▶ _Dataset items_
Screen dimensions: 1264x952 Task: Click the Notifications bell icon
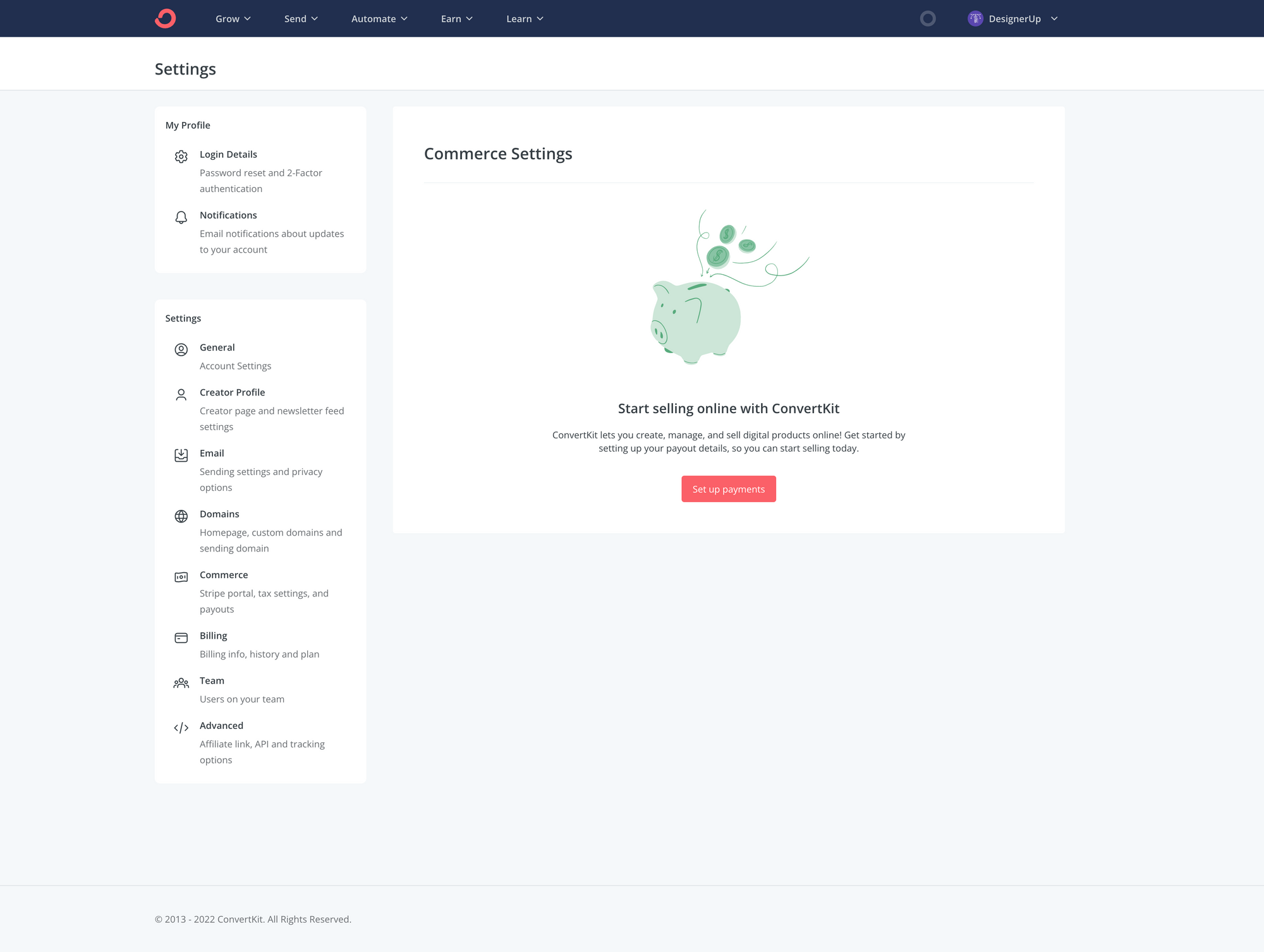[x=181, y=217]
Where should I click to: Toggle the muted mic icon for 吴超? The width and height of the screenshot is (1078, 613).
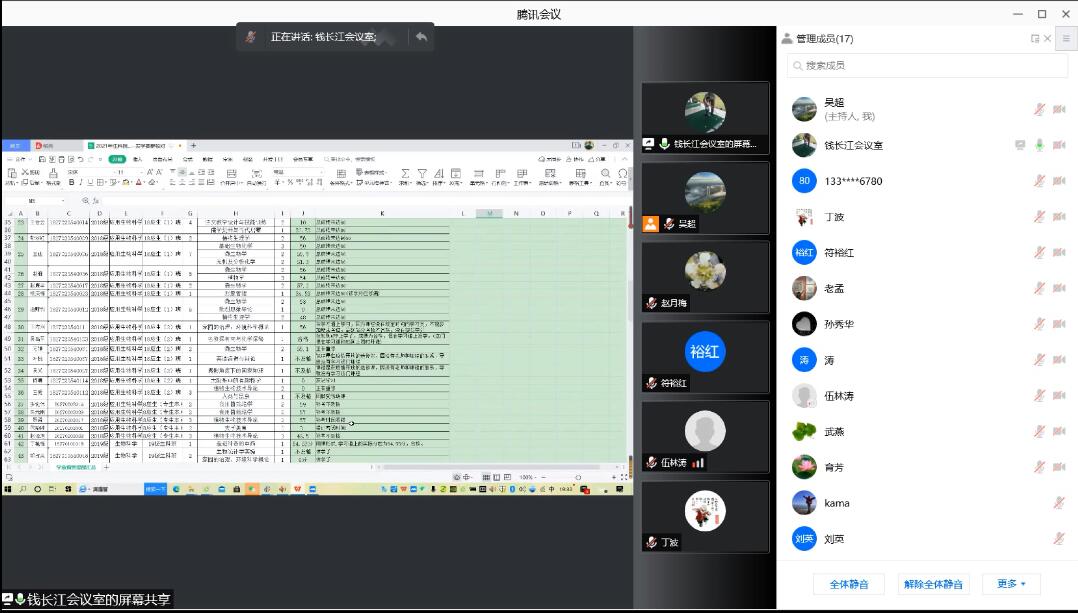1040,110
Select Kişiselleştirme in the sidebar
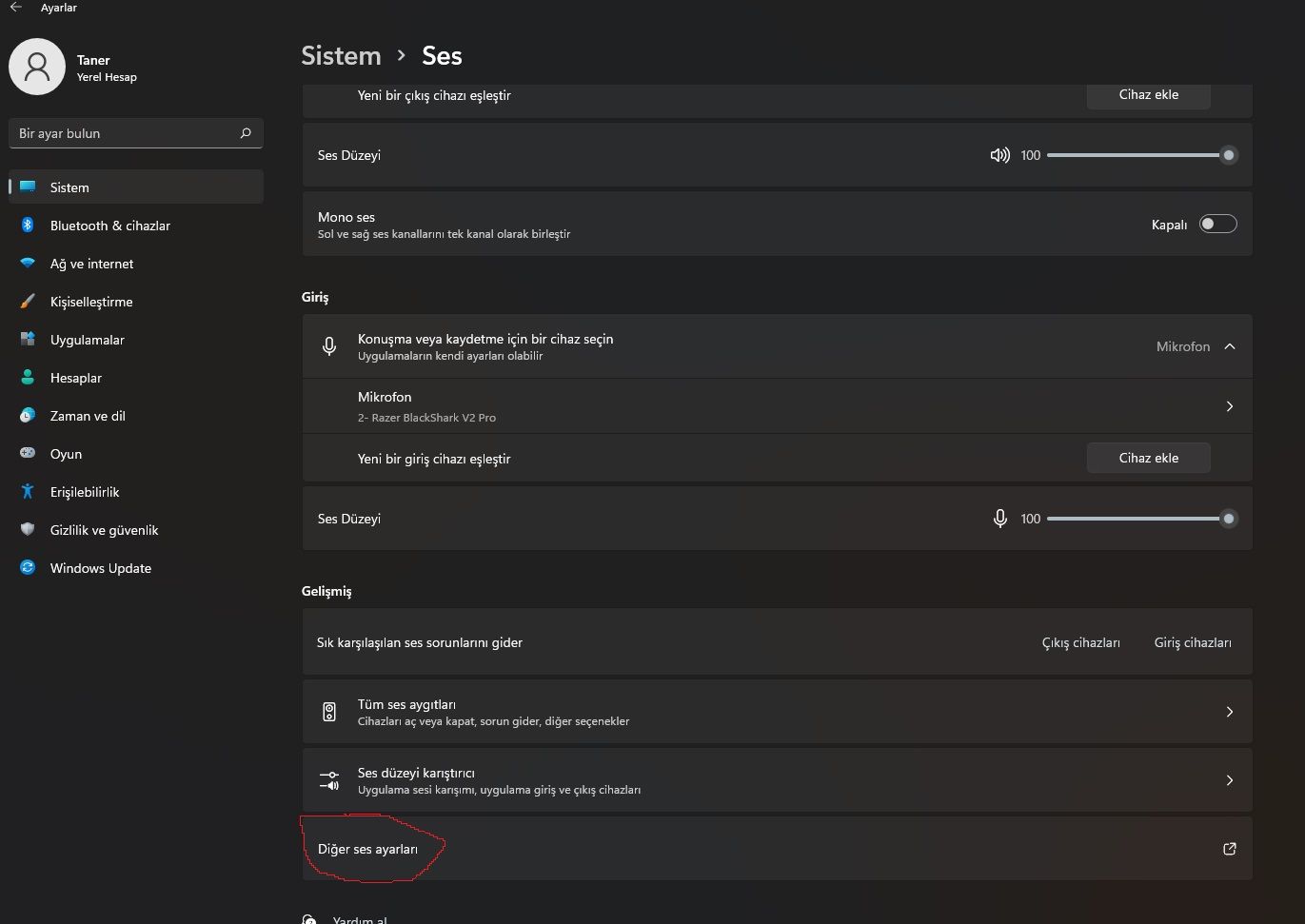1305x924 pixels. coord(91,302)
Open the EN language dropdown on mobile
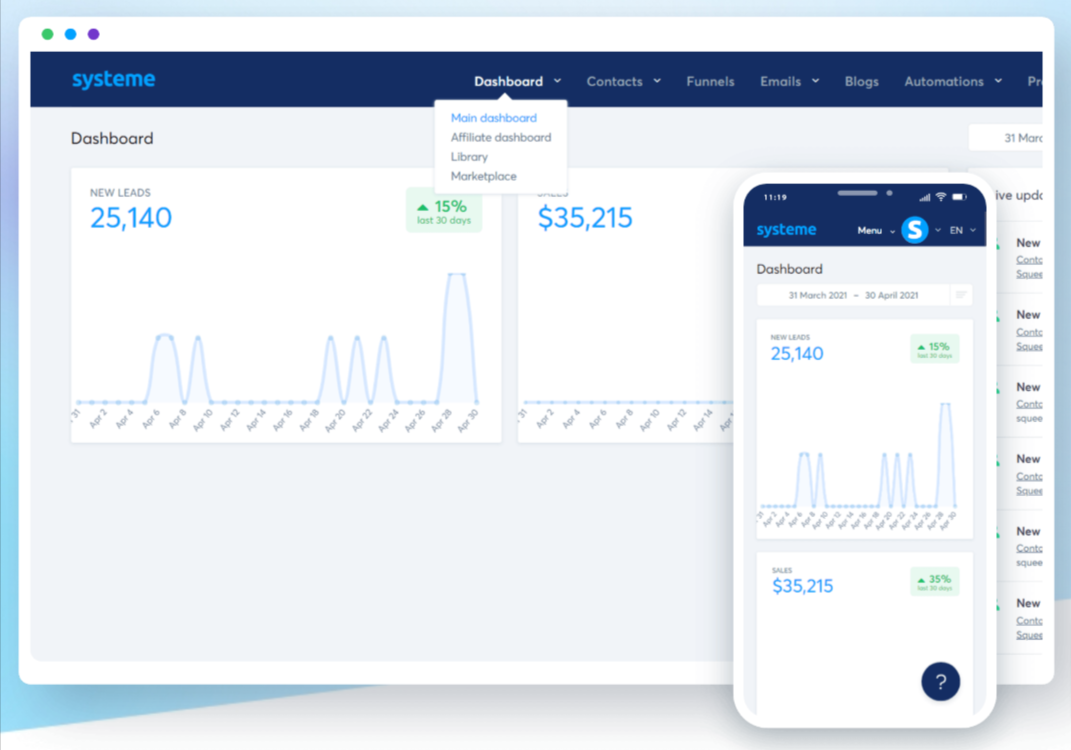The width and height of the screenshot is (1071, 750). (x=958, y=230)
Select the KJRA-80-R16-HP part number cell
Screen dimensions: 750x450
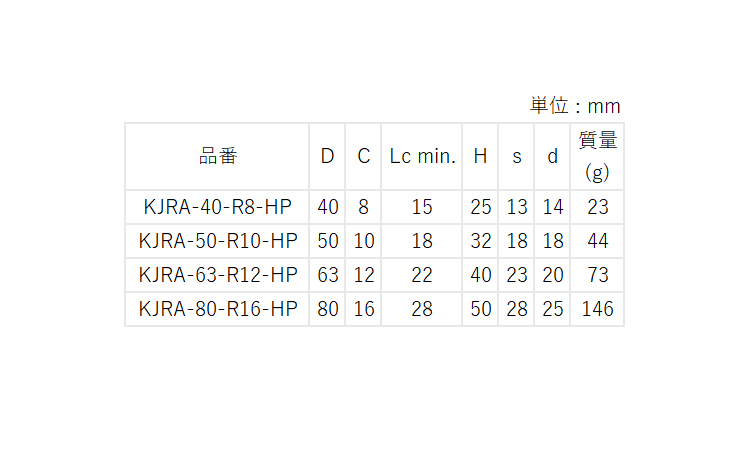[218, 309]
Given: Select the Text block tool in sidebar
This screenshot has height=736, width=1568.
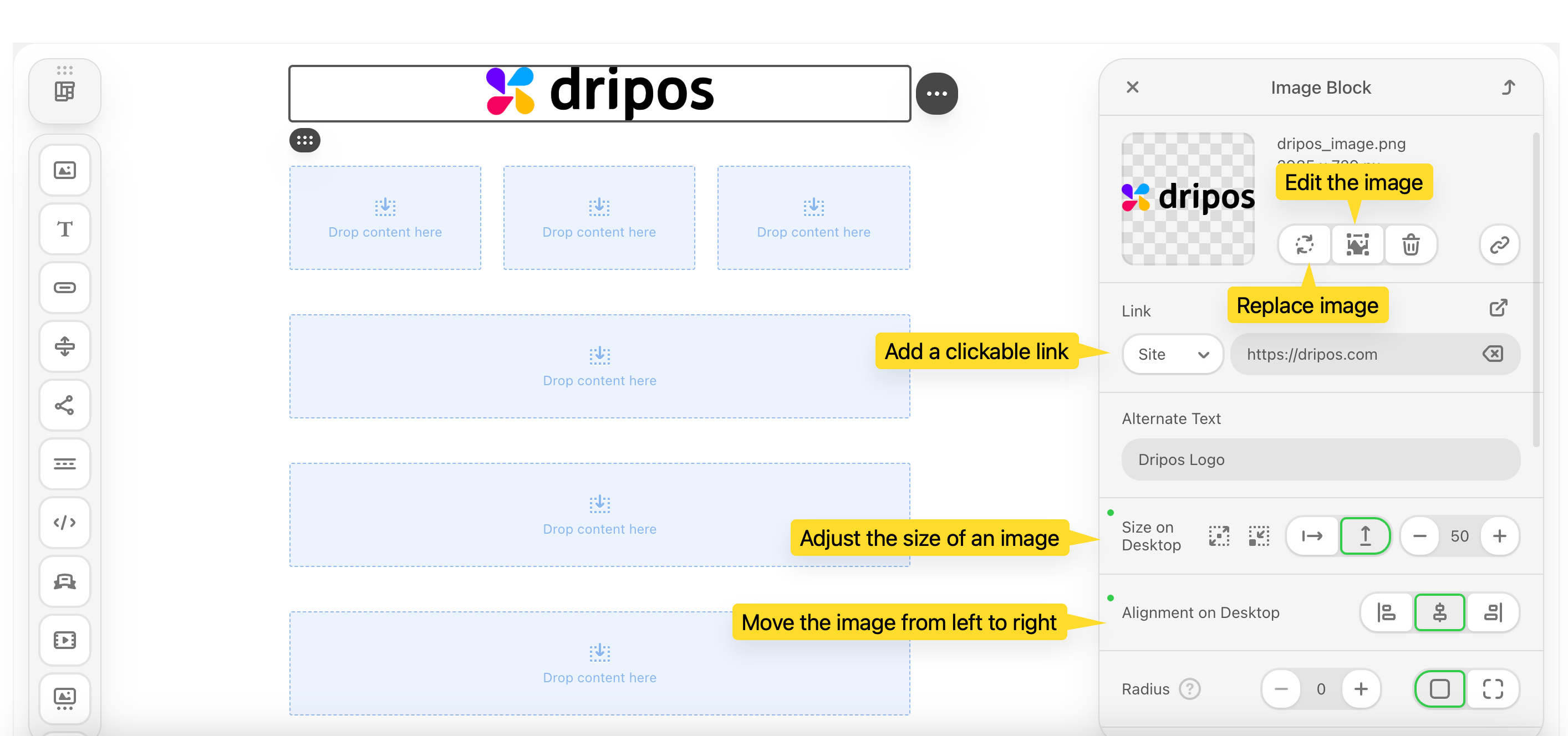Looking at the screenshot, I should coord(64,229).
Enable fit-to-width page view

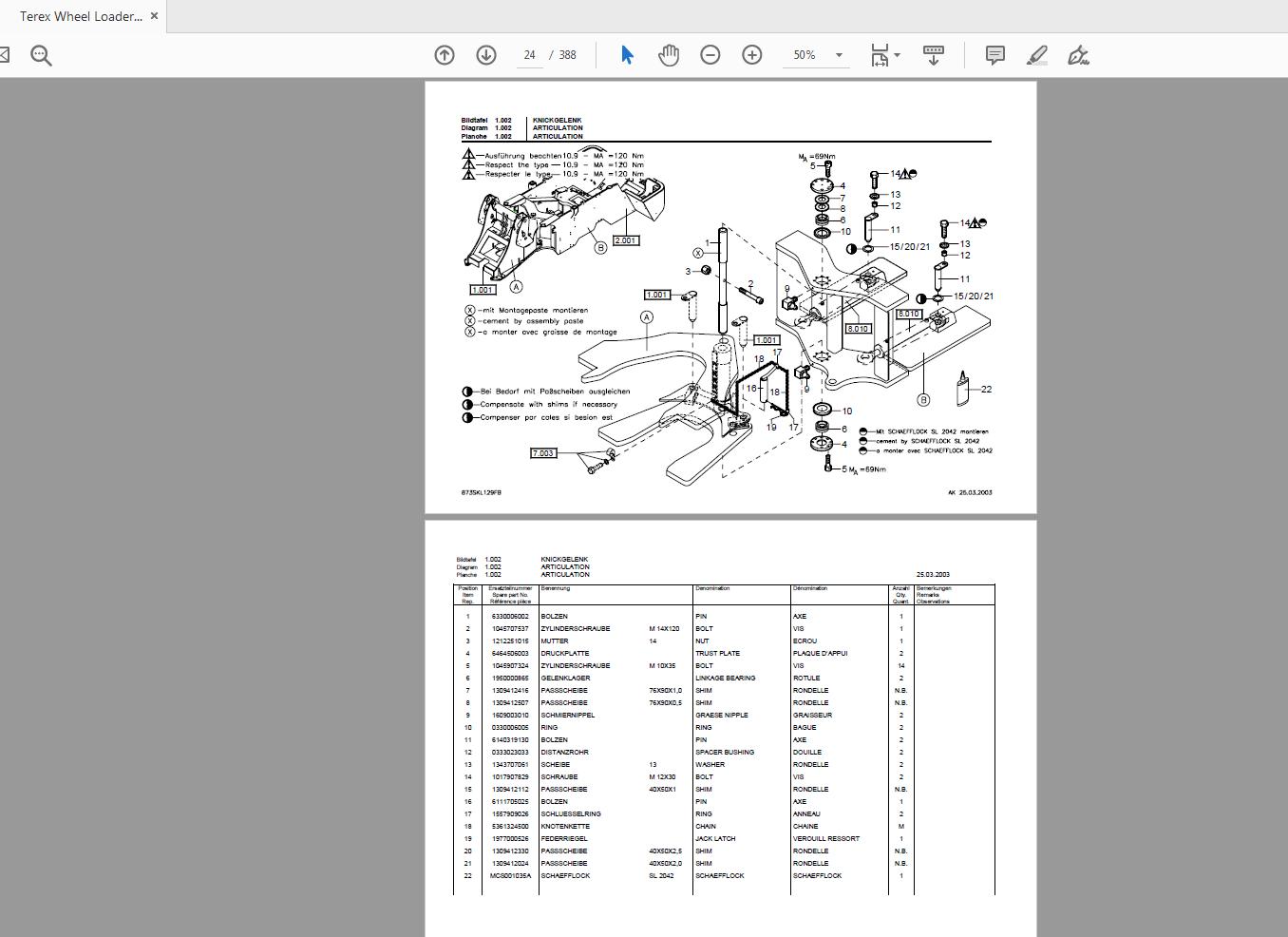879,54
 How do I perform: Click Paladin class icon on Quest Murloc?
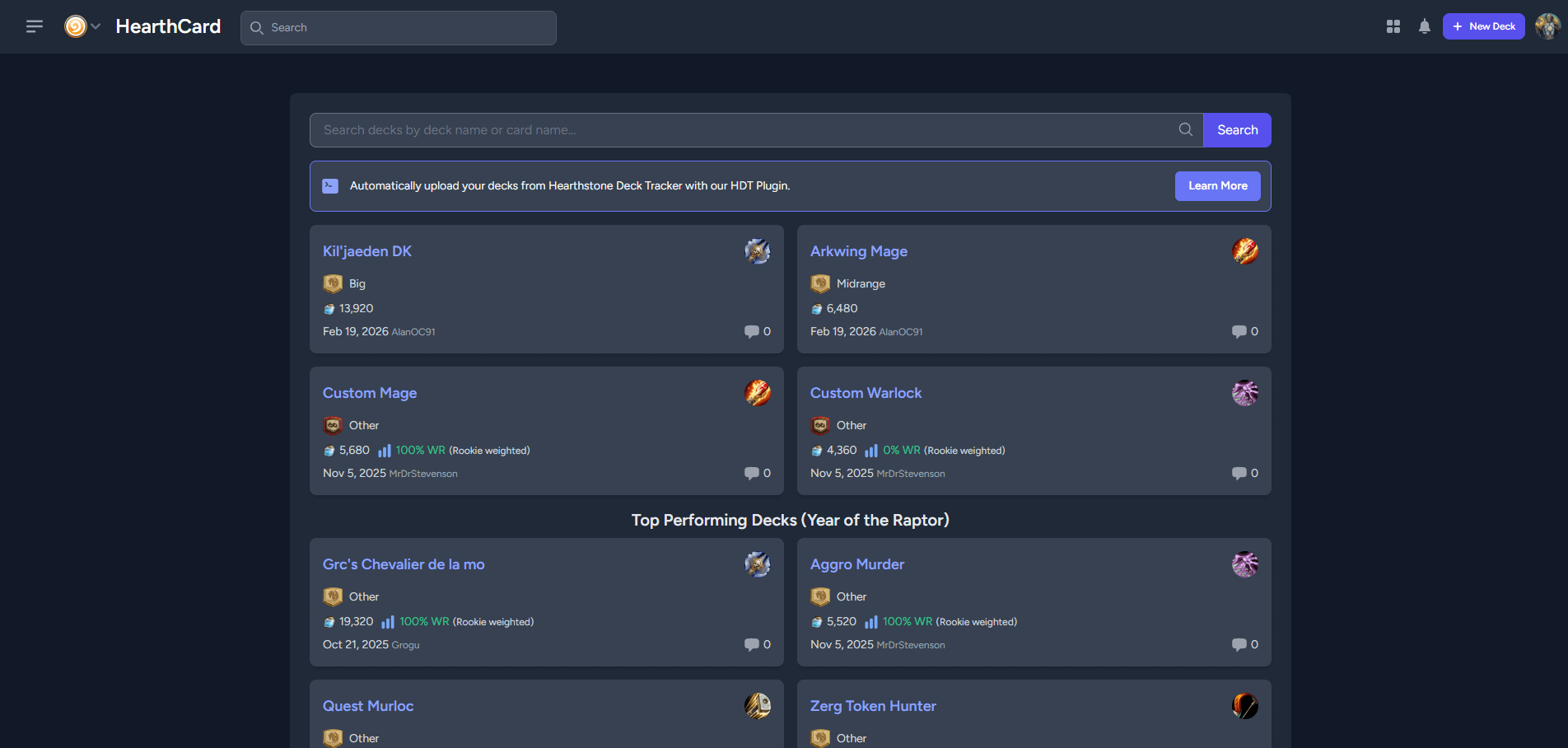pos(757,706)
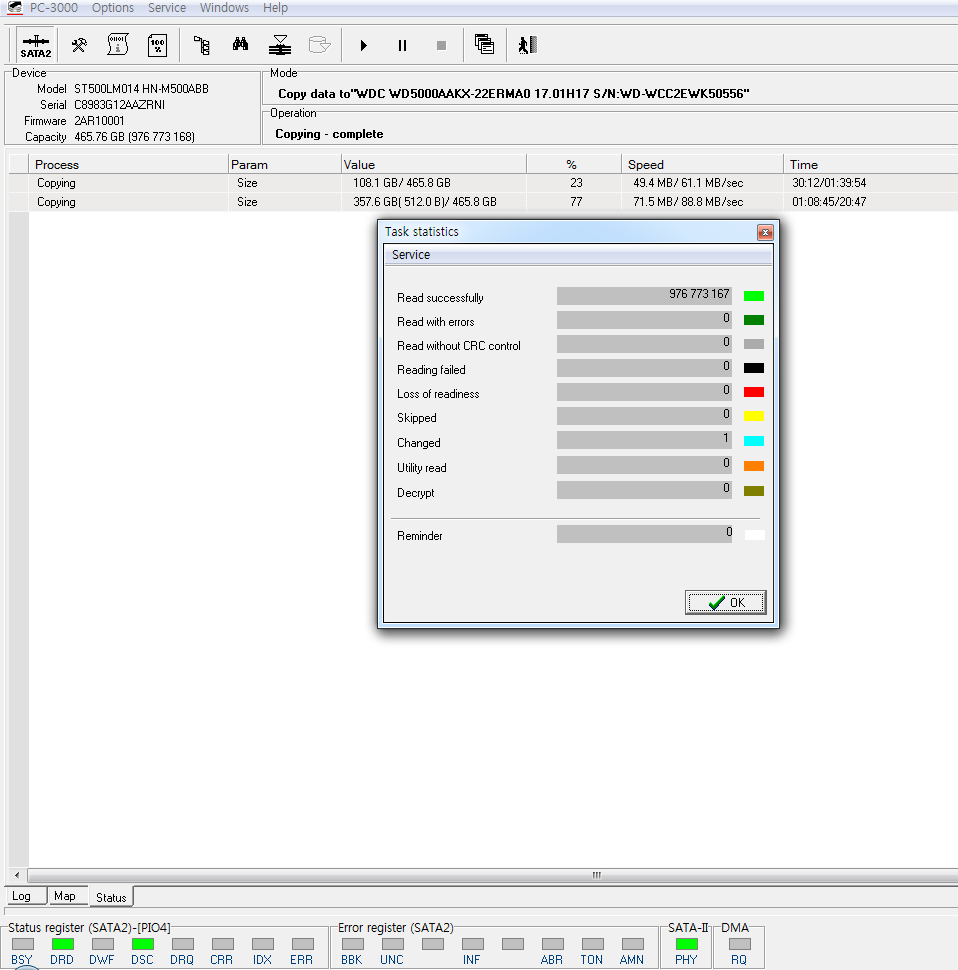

▶ _EXERCISE DIRECTIONS_
Put every line of the data above into a Markdown table with the columns "Row" and "Line", numbering the rows in order. Skip blank lines and leave out the pictures.

▶ _THE COMPLETED TASK_
| Row | Line |
|---|---|
| 1 | Screen dimensions: 1264x952 Task: Click the Notifications bell icon |
| 2 | [x=181, y=217] |
| 3 | Where should I click to: Toggle the muted mic icon for 吴超? The width and height of the screenshot is (1078, 613). |
| 4 | 1040,110 |
| 5 | Select Kişiselleştirme in the sidebar |
| 6 | 1305x924 pixels. coord(91,302) |
| 7 | Open the EN language dropdown on mobile |
| 8 | The width and height of the screenshot is (1071, 750). (x=958, y=230) |
| 9 | Select the KJRA-80-R16-HP part number cell |
| 10 | Screen dimensions: 750x450 |
| 11 | [218, 309] |
| 12 | Given: Select the Text block tool in sidebar |
| 13 | This screenshot has height=736, width=1568. |
| 14 | Looking at the screenshot, I should coord(64,229). |
| 15 | Enable fit-to-width page view |
| 16 | 879,54 |
| 17 |  How do I perform: Click Paladin class icon on Quest Murloc? |
| 18 | pos(757,706) |